The next step is to specify the parameters of the algorithm. To do this, click on the Two-Class Logistic Regression module and you will see a number of training parameters. Keep the default options or make the changes as per your choice.

The final step in training the model is to click on the RUN tab, and select the Run selected option.

Step Five: Score Test Data

At this point, the model has been built. The next step is to score the test data. Perform the following steps for scoring the test data.:

Drag the Score Model module into the workspace.
Connect the output port of the Train Model with the left input port of the Score Model module.
Connect the right output port of the Split Data module to the right input port of the Score Model module. Note that this connects the test data in the Split Data module with the scoring function.

Your workspace will look as below.

Step Six: Evaluate the Model

You have built the predictive model and generated predictions on the test data. The next step is to evaluate the performance of your predictive model. Drag the Evaluate Model module into the workspace and connect it with the Score Model module as shown below.

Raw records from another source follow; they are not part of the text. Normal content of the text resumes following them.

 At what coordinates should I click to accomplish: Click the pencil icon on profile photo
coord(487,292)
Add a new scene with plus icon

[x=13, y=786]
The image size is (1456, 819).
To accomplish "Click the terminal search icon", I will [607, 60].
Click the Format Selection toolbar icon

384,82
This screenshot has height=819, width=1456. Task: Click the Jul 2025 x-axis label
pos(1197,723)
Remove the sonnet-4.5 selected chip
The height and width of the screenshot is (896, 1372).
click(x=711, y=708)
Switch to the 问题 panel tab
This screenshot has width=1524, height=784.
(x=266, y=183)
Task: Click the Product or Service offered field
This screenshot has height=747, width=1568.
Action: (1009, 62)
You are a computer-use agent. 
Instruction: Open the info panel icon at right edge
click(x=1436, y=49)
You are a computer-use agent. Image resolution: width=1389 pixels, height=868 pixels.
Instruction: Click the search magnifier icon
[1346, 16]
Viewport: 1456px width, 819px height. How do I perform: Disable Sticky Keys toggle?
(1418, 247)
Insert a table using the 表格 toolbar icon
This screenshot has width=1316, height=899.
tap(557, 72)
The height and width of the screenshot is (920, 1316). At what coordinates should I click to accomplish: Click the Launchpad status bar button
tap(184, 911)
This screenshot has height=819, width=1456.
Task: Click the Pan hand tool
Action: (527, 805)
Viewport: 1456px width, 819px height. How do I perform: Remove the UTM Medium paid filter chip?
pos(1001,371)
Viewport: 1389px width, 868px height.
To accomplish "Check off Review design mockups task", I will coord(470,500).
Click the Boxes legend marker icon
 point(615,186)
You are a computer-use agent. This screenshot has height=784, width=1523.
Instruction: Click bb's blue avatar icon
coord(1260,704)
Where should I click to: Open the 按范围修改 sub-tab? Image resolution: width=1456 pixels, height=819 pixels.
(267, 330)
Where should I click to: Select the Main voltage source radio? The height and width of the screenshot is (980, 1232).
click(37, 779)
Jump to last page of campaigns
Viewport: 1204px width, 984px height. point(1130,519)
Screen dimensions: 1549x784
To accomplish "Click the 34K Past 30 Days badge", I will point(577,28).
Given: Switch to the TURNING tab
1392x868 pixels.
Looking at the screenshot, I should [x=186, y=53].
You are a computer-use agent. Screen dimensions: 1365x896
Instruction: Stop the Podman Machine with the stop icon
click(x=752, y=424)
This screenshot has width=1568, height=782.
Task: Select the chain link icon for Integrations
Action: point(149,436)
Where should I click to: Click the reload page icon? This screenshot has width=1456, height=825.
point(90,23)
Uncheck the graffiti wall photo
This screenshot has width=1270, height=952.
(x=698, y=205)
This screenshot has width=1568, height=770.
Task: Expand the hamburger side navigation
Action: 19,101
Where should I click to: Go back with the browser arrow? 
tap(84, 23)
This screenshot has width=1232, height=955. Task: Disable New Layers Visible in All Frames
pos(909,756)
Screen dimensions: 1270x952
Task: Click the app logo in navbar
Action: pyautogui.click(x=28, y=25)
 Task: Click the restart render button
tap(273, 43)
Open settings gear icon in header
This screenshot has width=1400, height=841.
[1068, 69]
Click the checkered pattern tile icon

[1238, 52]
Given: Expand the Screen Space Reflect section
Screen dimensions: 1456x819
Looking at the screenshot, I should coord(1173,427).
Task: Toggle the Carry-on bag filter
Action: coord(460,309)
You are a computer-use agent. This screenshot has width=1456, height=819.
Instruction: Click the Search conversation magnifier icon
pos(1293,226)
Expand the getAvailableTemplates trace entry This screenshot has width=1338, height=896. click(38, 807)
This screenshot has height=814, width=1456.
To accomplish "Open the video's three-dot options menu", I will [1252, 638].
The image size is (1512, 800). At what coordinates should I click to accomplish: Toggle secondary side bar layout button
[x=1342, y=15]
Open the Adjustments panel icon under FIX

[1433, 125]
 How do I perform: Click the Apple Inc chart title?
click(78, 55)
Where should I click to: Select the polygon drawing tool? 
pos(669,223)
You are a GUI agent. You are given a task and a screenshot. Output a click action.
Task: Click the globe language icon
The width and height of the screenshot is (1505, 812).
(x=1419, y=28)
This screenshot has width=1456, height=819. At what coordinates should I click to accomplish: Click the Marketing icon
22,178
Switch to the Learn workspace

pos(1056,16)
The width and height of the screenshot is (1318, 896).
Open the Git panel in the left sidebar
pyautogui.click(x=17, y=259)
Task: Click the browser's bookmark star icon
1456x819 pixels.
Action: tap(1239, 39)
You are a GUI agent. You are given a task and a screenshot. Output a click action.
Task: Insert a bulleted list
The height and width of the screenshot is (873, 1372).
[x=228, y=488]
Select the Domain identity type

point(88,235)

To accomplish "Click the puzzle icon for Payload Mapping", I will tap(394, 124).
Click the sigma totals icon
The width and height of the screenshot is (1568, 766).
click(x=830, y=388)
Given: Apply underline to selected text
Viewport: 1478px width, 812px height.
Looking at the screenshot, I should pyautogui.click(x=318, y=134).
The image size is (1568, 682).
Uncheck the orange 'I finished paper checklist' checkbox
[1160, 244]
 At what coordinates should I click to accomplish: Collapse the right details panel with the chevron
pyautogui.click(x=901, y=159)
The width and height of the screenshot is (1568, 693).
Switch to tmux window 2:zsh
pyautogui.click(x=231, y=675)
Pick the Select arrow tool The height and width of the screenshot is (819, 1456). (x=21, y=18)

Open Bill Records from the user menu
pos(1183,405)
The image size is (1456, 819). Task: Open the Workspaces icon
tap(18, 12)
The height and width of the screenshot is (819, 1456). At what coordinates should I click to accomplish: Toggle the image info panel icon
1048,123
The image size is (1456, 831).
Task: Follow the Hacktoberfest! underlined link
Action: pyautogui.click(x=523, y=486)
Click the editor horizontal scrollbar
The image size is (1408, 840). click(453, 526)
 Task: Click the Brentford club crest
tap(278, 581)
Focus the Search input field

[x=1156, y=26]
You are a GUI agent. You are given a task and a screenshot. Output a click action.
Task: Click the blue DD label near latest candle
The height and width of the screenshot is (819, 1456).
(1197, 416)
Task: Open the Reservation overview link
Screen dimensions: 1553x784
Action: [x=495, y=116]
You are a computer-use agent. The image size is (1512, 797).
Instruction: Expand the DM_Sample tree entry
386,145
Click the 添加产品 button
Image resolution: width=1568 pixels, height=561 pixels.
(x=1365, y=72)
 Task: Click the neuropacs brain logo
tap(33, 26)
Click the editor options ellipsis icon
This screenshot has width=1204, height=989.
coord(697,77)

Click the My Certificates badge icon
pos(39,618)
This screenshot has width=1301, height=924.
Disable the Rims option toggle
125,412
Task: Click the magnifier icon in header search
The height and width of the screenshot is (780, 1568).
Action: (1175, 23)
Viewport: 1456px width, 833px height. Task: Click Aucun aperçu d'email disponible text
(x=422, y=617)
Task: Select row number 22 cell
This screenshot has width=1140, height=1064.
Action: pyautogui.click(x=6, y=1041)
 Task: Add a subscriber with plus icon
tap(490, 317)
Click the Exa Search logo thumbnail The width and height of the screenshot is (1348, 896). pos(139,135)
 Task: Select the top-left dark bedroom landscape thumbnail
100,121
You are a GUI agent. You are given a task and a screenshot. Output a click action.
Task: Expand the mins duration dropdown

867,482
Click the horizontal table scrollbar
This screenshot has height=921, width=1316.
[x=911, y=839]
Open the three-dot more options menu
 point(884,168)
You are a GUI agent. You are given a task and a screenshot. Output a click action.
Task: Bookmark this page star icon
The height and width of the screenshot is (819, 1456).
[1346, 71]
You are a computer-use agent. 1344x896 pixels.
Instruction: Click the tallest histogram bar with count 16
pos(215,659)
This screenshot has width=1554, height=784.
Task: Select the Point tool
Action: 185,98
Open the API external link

Next, click on the Run tab and select Run selected. This will generate the following output.

You can start the model evaluation by looking at the scored data. Right click on the output port of the Score Model module and click on the Visualize option.

The above steps will generate the output shown below. You can see that two additional columns have been added to the test data, Scored Labels and Scored Probabilities.

It seems that the model has been able to predict the correct income class well. To quantify this, right click on the output port of the Evaluate Model module and click on the Visualize option.

The result window will open, and you can look at the graph as shown below.

You can scroll down to see the evaluation metrics like precision, recall, accuracy, AUC score and the corresponding threshold.

The output above shows that the accuracy of the model is 85% and the AUC score is 0.899, which shows that the model has performed well.

Conclusion

In this guide, you learned about the popular cloud-based machine learning web service, Azure ML Studio. You were introduced to the ML Studio workspace, and learned how to load and prepare the data. You also learned how to build, score, and evaluate the classification algorithm without writing any code. This will get you started in building machine learning models on the cloud using Azure Machine Learning Studio.